## Aim of the exercise
Stop at the line containing "Expand audio options": every line of the listing from the first up to that one must be set down exactly.

"""

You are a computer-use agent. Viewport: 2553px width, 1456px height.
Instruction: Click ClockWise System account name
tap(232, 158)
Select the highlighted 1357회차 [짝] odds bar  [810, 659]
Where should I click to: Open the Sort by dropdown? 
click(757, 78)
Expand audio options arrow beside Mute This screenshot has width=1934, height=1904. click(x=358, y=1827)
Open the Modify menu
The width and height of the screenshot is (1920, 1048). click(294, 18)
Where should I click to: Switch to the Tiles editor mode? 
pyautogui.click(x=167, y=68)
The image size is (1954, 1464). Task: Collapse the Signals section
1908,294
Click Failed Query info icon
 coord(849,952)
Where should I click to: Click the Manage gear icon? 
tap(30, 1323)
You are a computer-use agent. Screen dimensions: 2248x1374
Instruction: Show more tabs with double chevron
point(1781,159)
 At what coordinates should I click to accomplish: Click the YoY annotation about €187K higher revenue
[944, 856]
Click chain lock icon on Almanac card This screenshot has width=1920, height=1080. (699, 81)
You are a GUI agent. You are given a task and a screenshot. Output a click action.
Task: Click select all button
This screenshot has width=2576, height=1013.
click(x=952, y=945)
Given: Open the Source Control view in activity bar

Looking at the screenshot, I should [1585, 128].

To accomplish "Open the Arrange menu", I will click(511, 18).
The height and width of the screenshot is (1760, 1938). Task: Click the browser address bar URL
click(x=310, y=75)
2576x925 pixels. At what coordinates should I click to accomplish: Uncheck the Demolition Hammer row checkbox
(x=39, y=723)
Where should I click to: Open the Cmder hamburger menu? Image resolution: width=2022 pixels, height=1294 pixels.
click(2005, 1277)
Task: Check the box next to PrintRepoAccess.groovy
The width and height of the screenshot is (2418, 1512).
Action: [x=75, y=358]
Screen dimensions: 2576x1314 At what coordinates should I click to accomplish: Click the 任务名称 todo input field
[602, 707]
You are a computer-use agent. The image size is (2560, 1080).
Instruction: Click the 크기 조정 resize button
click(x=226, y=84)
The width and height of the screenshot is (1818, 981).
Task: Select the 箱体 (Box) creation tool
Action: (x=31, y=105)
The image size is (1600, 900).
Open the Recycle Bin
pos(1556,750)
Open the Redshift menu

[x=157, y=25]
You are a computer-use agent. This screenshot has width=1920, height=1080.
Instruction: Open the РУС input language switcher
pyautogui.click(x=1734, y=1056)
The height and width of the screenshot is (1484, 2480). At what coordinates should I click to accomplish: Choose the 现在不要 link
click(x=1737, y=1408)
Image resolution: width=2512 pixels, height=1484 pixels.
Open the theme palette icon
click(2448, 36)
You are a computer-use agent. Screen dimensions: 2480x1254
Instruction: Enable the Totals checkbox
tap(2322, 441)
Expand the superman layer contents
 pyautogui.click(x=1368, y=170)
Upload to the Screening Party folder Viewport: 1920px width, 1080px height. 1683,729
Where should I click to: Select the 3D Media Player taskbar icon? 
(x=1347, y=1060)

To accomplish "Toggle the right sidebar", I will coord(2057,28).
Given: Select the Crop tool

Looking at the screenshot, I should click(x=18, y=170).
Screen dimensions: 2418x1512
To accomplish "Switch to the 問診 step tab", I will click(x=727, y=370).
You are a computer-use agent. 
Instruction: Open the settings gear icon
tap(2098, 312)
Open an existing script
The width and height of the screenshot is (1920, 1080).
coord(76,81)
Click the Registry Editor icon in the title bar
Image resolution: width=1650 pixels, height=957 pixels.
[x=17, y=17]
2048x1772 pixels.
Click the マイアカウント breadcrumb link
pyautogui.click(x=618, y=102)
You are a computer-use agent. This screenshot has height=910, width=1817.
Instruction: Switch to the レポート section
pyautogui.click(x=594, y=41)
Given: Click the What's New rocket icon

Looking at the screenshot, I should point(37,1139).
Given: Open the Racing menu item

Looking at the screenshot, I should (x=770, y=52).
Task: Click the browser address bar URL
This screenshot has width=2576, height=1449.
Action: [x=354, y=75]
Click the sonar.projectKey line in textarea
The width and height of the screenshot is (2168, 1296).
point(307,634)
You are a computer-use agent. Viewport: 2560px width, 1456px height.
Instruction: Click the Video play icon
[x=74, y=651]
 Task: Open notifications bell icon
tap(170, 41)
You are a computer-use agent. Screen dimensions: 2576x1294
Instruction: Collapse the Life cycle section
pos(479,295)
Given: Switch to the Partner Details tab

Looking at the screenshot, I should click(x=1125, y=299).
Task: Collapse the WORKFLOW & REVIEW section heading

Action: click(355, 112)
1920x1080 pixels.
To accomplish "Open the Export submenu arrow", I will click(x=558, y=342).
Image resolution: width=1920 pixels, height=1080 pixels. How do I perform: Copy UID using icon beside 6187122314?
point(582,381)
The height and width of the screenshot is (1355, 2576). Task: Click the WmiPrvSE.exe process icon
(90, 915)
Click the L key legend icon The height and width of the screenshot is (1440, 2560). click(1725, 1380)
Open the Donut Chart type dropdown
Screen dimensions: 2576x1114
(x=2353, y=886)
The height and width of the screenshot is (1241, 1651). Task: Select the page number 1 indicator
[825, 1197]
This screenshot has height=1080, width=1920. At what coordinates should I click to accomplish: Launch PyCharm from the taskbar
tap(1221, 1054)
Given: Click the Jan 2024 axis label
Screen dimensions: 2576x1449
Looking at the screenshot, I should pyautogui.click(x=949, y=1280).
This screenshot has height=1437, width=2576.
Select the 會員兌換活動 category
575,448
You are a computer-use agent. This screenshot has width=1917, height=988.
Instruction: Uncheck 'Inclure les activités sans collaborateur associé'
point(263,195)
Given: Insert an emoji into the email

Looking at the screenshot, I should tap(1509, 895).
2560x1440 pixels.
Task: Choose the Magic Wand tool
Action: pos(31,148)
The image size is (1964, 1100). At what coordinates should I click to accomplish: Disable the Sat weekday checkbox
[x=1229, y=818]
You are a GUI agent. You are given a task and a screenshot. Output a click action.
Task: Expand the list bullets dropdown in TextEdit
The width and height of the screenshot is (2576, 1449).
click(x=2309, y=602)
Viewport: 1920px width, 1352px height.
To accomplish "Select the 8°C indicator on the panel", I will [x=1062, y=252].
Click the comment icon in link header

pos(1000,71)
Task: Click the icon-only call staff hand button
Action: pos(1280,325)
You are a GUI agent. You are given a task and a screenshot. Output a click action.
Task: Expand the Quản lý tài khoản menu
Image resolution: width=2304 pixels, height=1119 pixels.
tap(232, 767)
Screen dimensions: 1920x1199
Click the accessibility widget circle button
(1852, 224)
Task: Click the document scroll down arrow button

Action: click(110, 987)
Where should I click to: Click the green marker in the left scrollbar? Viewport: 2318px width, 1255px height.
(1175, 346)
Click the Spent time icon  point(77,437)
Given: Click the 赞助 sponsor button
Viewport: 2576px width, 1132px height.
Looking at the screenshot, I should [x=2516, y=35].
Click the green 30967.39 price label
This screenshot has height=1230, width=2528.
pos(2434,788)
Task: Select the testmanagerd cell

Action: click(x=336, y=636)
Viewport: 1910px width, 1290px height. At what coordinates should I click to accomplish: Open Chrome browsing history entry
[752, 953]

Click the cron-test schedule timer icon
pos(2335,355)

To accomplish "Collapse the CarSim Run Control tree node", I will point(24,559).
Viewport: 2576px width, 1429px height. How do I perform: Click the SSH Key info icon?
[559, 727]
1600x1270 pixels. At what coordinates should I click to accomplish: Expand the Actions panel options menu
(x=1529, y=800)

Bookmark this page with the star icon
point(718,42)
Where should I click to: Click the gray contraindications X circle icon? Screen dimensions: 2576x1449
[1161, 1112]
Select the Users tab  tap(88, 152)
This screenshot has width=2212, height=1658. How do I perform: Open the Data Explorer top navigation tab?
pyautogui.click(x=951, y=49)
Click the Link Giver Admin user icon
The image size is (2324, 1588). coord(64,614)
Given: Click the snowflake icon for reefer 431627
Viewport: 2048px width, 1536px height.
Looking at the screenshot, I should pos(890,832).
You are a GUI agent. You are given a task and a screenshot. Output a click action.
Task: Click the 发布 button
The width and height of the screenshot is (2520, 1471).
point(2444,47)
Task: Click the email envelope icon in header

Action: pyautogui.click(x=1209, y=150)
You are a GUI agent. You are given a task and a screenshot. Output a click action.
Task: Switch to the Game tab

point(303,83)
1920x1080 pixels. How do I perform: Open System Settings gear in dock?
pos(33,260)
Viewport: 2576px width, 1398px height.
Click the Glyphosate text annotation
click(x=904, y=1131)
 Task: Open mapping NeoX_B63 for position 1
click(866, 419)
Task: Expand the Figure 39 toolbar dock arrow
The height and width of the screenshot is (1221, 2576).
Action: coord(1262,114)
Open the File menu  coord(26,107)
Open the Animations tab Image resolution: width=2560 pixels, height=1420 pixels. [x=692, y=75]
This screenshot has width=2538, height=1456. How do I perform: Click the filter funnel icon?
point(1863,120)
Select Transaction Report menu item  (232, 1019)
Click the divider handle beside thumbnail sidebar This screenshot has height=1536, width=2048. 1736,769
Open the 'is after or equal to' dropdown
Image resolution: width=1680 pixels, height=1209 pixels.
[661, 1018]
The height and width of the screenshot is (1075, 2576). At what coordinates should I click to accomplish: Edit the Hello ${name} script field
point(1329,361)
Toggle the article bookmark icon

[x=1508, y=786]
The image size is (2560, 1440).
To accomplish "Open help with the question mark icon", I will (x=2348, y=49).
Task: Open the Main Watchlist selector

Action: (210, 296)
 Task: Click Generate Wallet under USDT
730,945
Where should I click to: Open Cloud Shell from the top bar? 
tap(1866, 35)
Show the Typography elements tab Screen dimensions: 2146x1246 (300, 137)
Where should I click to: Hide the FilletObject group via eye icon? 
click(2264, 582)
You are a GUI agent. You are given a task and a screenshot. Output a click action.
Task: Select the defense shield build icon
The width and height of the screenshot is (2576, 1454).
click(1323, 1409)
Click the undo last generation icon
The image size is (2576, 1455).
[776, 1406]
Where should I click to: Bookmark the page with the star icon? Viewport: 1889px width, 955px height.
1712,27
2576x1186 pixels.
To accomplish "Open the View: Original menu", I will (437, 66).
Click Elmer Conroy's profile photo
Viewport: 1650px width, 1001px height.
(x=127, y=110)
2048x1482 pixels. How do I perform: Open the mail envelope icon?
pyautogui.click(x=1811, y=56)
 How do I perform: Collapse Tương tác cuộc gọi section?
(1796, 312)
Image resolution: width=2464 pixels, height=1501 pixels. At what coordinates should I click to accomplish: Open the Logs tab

"""

## The completed task
You are a computer-use agent. Viewport: 2553px width, 1456px height.
Instruction: Click ClockWise System account name
tap(232, 158)
Select the highlighted 1357회차 [짝] odds bar  [810, 659]
Where should I click to: Open the Sort by dropdown? 
click(757, 78)
Expand audio options arrow beside Mute This screenshot has width=1934, height=1904. click(x=358, y=1827)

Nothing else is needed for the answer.